### [GIVEN INSTRUCTION]
From the excerpt on sequencing theory and insurgency, list every scholar or analyst mentioned by name.

### [PAGE EXCERPT]
======

Sequencing theory presents itself as an extension of academic discourse about analyzing conflict through stages. In recent years, there has been an increasing number of such works that use phases as a means of analysis. In addition to Gartner, Marc Sageman investigates a three-phase evolution of terrorist groups in order to follow the development of al-Qaeda.22 Not surprisingly, the need to confront these untraditional security challenges has spawned a sequence-based response from military analysts. David Kilcullen discusses al-Qaeda’s four-phase evolution in terms of what he calls the “accidental guerrilla syndrome.”23 Military practitioners and policy makers have similarly highlighted the importance of strategic adaptation in more contemporary experiences. John Nagl’s work has called for the U.S. army to change and adapt, arguing that organizational culture is key to the ability to learn from events, which is why the British army successfully conducted COIN operations in Malaya and why the American army failed to do so in Vietnam. The British army, because of its role as a colonial police force and the organizational characteristics created by its history and culture, was better able to quickly learn and apply the lessons of COIN.24 Evidence shows that the U.S. military has relearned lessons from recent COIN experiences, improved its ability to conduct stability operations, changed the institutional bias against counterinsurgency, and figured out how to account for successes gained from the learning process.25 The U.S. military has also successfully adapted to untraditional security missions in Afghanistan and Iraq. Learning from two centuries of small wars and nation building, the United States increasingly has emerged successful from insurgency wars, carrying out the surge in Iraq most recently.26 These research findings buttress the importance of organizational adaptation in COIN settings, especially the U.S. military’s adaptation to the changing environment of the Iraq War, in which “successive and sequential historical decisions shaped how the army would and could function in Iraq, particularly as its missions changed during the course of the war.”27
Table 1. Extrasystemic Wars After 1945
Learning and Proliferation of Sequencing Practice
What explains variation in the outcomes of extrasystemic war is the way both sides of war fight in sequence. But how do insurgent forces know about sequencing? The answer rests with their ability and willingness to learn to put the war in sequence. Insurgent forces need to learn from wars of the past and adapt to their specific environment and spread a demonstration effect from one battlefield to another, from one country to another, in order to generate a cascade of insurgency victory across the world. But because there are constraints in the process of learning, receiving and accepting new ideas, and ultimately spreading them, few can consciously adopt effective models. These constraints include the availability of communications technology and the possibility that actors interpret things differently. Actors also learn selectively; research shows that humans learn much more from their own experiences than from those of others.28 Furthermore, learning is not the same thing as adopting a new policy; one can learn something but decide not to use it. Of course, these problems do not hamper only insurgents; states, too, have had trouble figuring out how to innovate. That is why, again in Algeria, French generals did not necessarily apply the lessons they learned from their experiences in Indochina. Yet one of the major reasons why many insurgent groups have lost wars over the years had to do with the fact that they never learned from their mistakes. Indeed, evidence shows that many of them have repeatedly used the wrong strategy against the same enemies, even though they had been losing such wars for decades. Therefore, many groups actually fail to evolve across generations, which explains why some groups “fight the last war” again and keep losing. Table 2 indicates that throughout the history of extrasystemic war before 1945, thirteen of sixteen groups that lost once went back to fight the same foe using the same strategy.

======

### [GIVEN INFORMATION]
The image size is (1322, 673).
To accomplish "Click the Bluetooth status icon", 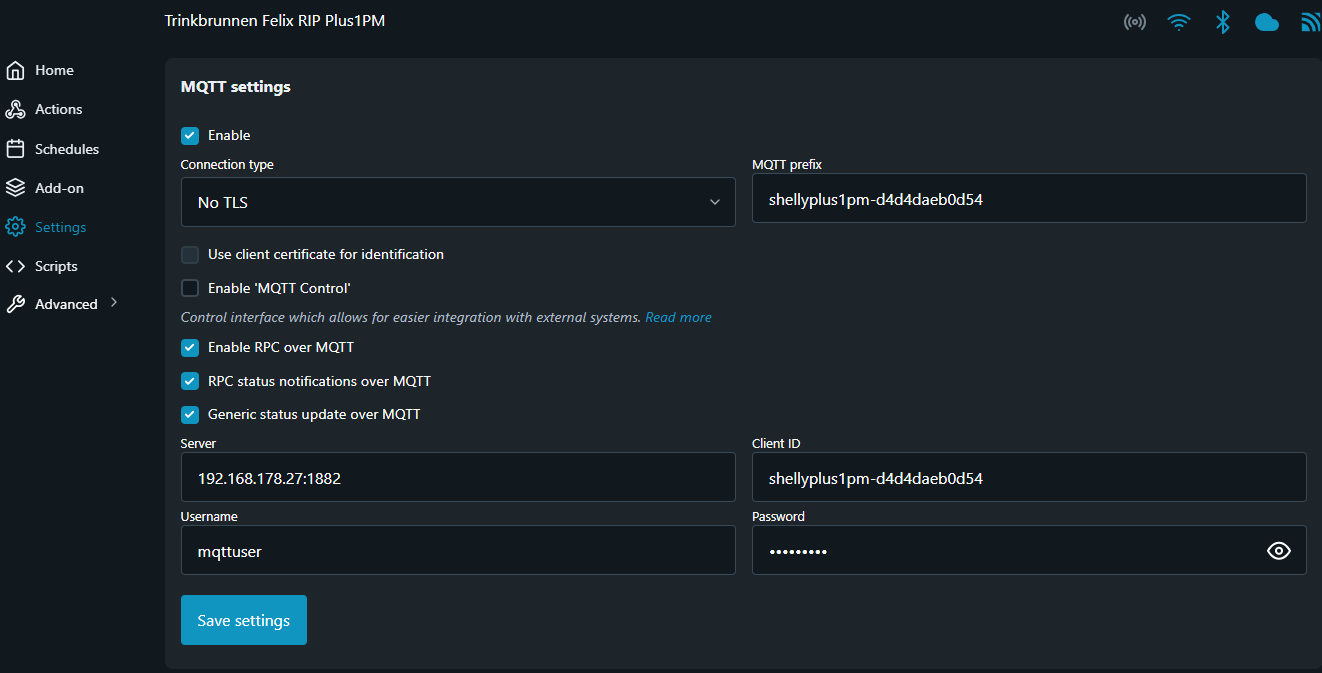I will point(1222,22).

======

### [TASK SOLUTION]
Gartner, Marc Sageman, David Kilcullen, John Nagl